▶ EXTRACTED INFORMATION
- - -

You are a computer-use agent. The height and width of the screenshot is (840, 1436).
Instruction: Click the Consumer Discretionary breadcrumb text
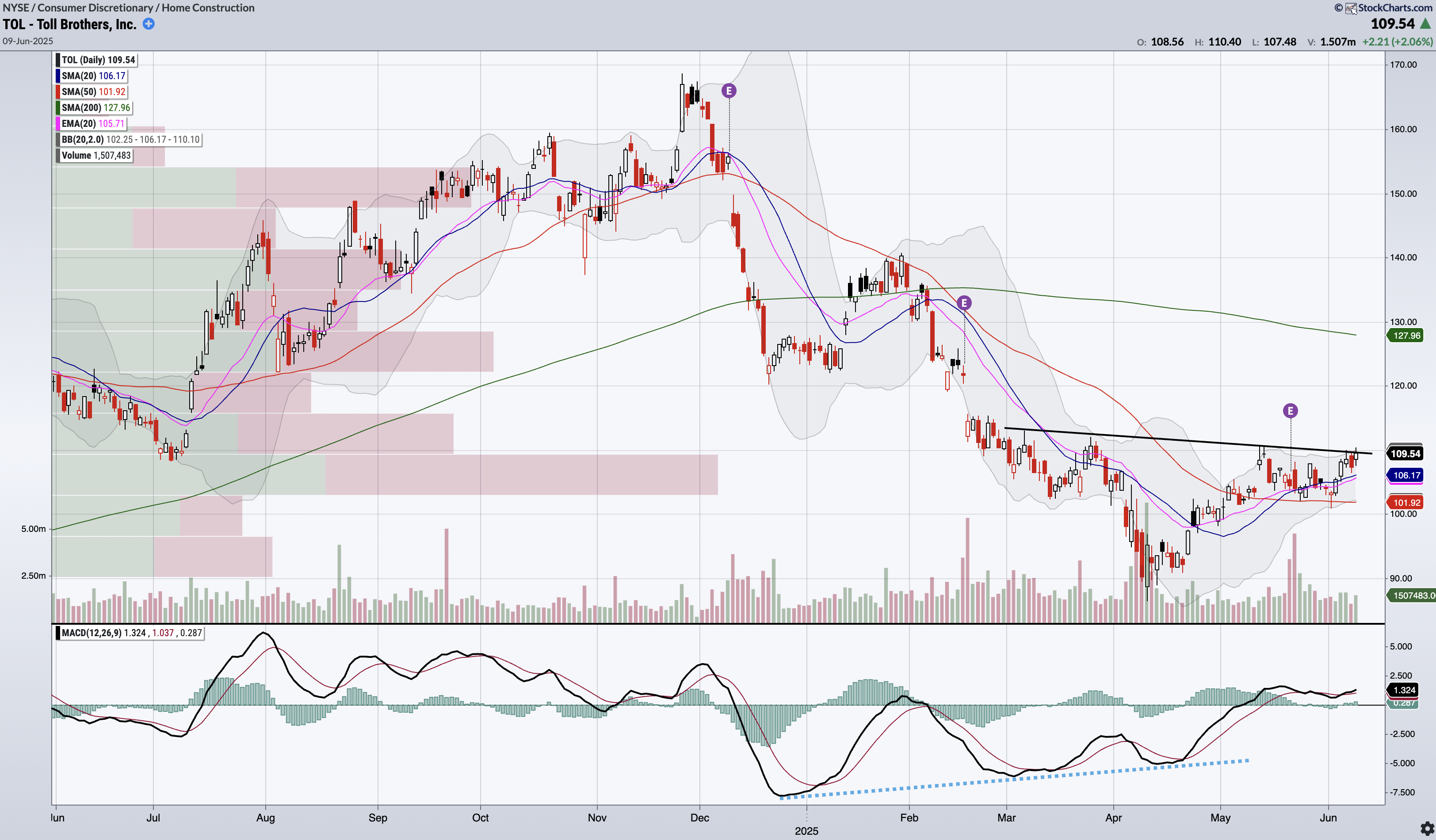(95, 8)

- - -

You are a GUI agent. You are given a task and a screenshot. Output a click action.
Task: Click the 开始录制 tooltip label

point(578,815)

- - -

▶ WORK TO COMPLETE
Copy each line of the listing that carries the string "agent".

▶ ANSWER SECTION
You are a computer-use agent. The height and width of the screenshot is (840, 1436).
You are a GUI agent. You are given a task and a screenshot. Output a click action.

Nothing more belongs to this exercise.